There are those who adamantly oppose abortion and those who claim that abortion is the only thing that gives women the freedom to sleep around. But today, the people I'm talking to are the ones in the middle. You know, the ones who say that they personally oppose abortion but don't feel that they have the right to tell anyone else what to do.

Well.

Then you have no right to tell anyone that rape is wrong.
You have no right to tell anyone that stealing is wrong.
You have no right to tell anyone that anything is wrong.

If you believe it is wrong and fail to stand, you are not advocating "choice" for women. If you believe it is wrong and you fail to stand, you are sitting in silent support of what they choose. If you believe it is wrong and you fail to stand, you are a coward.

"Our lives begin to end when we remain silent about things that matter." Martin Luther King Jr.

Wednesday, August 21, 2013

Last Weekend on Twitter...

I spent far more hours than I care to admit on Twitter this past weekend. It all started with a woman who took a position claiming that abortion should be a viable option as long as the foster system was overwhelmed, since making abortion illegal would funnel more children into an already broken system. She also said that legal abortion was the only thing guaranteeing that women could achieve economic independence.

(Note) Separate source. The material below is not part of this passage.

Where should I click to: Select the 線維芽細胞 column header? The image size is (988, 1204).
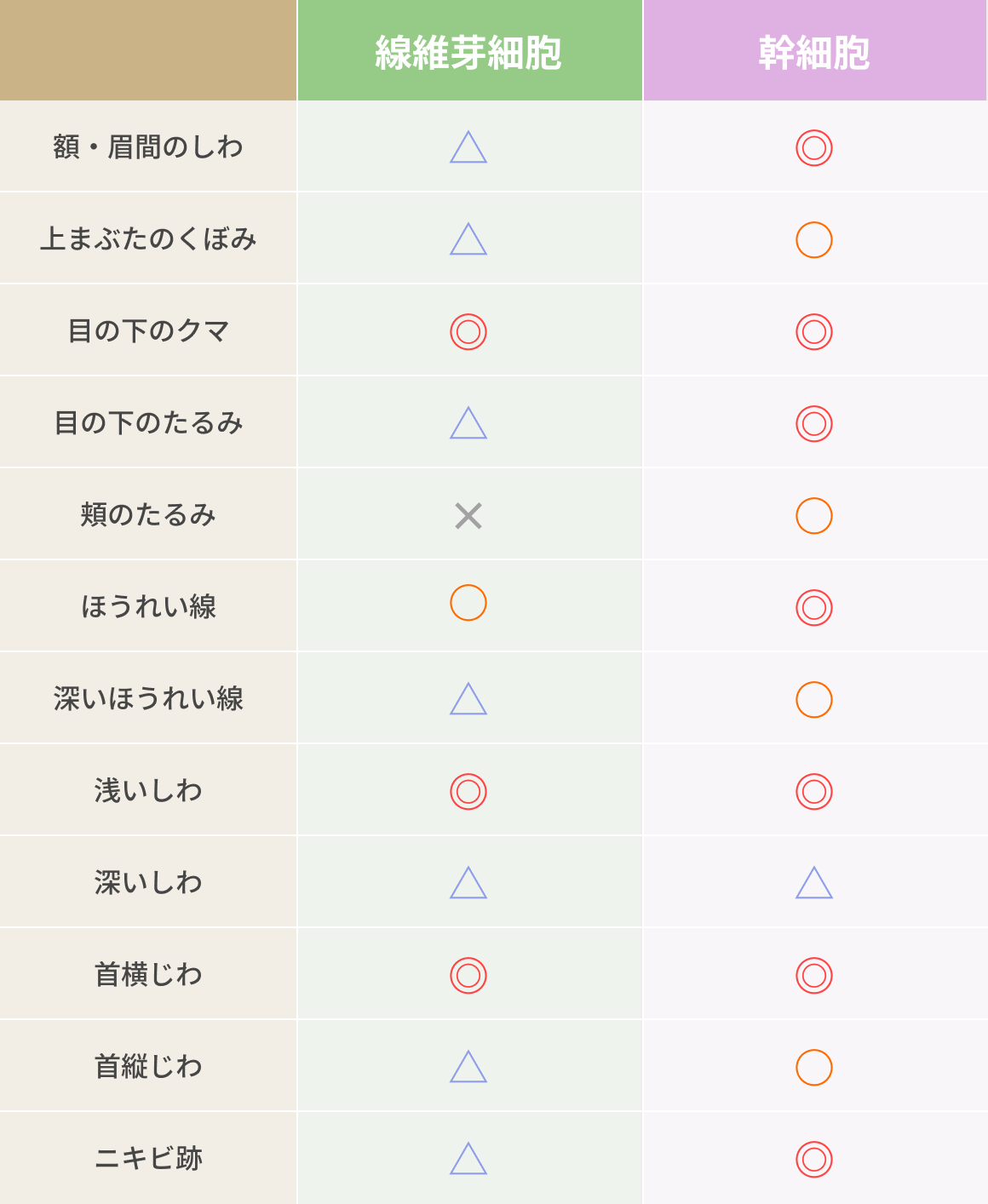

What followed was exactly what you might expect. The abortion culture in the United States was compared – accurately – to the slaughter of the Jews in Nazi Germany. Fetuses were compared – by her - to parasites that shouldn’t be considered “human” until birth.

But then the debate went sideways. When asked when killing a baby should become “wrong,” this girl said “no less than one year after birth.”
“Is that a serious response?” I asked.
“Why wouldn’t it be?”
“Just to clarify,” I said, “Infanticide should be legal up to one year if it provides economic stability to the mother?”
“Yep.” Three letters that brought the Twitterverse (or at least the corner of it in which I reside) to a screeching halt.

 “Yep.” The life of a baby is less important than the mother’s bank account.

“Yep.” Life isn’t *life* so much as it is political capital.

“Yep.” Oh, by the way, a “fetus” isn’t an *actual* baby.

Within minutes, the full weight of the pro life lobby on Twitter descended on her head. Not surprisingly, she quickly tried to play it off as a joke.

“Wow. You guys are too dense and stupid to understand sarcasm?”

Sarcasm is amusing. When it isn’t advocating INFANTICIDE.

“I was just trying to prove how crazy pro-lifers are.”

By telling jokes about KILLING LIVE BABIES.

“OMG you guys are a riot.”

Because people who think KILLING ALL TEH BABIEZ is wrong are about as funny as jokes about rape. Only less so.

The problem with her “sarcasm” in a nutshell: there are people who SERIOUSLY hold that position. Why would anyone assume that she was employing sarcasm when a)the position, though reprehensible, lined up with every other argument she had made up to that point, and b)she not only took the position, but doubled down on it. Twice.